Discussion in 'Electronic Design' started by Michael, Feb 15, 2007.

  1. Michael

    Michael Guest

    I have some 1 watt LED's that I want to flash on and off.

    I have a 317 current regulator supply set at 300 ma for 3 of them in series.

    Now, I know there are alot of professional designers on this group and was
    wondering if I couldn't get an opinion on my approach to this, as it makes
    sense to me.

    I know many decisions are made based on parts cost but either way I do this,
    the cost is about the same....the cost aspect is not what I'm concerned
    with.....just if I'm making "the right choice".

    I initially thought I'd use a 555 timer to have a constant flash rate on an
    optoisoltor LED and control on/off with the LED ground.....then use the opto
    output and a sink transistor to control the DC path.

    Cons: what if anything were to change with the transistor and present a
    change in the DC series circuit?....could I get an "on resistance" that
    would be low enough and STAY in a specific window?
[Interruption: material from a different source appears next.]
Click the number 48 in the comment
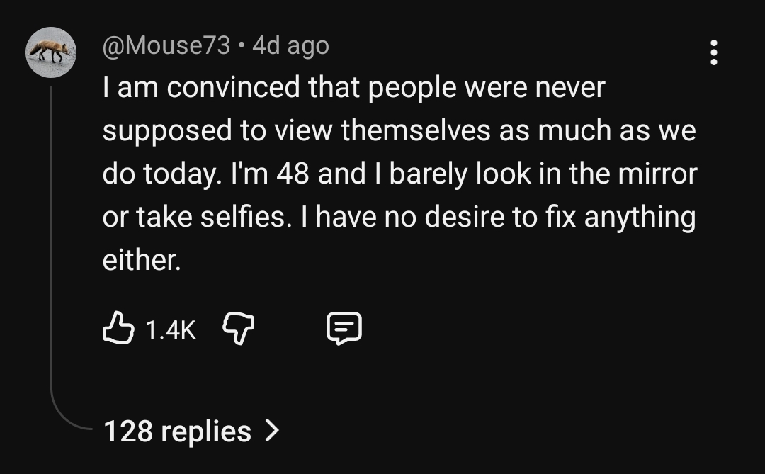Viewport: 765px width, 474px height. point(293,174)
With 300 ma flowing
    through, some "potential" for disaster would be there.

    So....

    Why not this....which makes more sense to me....

    Control the AC to the transformer with the same setup....flash a triac
    driver opto LED with a 555, control on/off with the opto LED ground, use a
    triac to switch on and off the transformer primary?

    That's what I have breadboarded now...works fine.

    Don't you think it would be the proper way to go as far as a design
    decision?......it lets the cc power supply be stable and avoids risk?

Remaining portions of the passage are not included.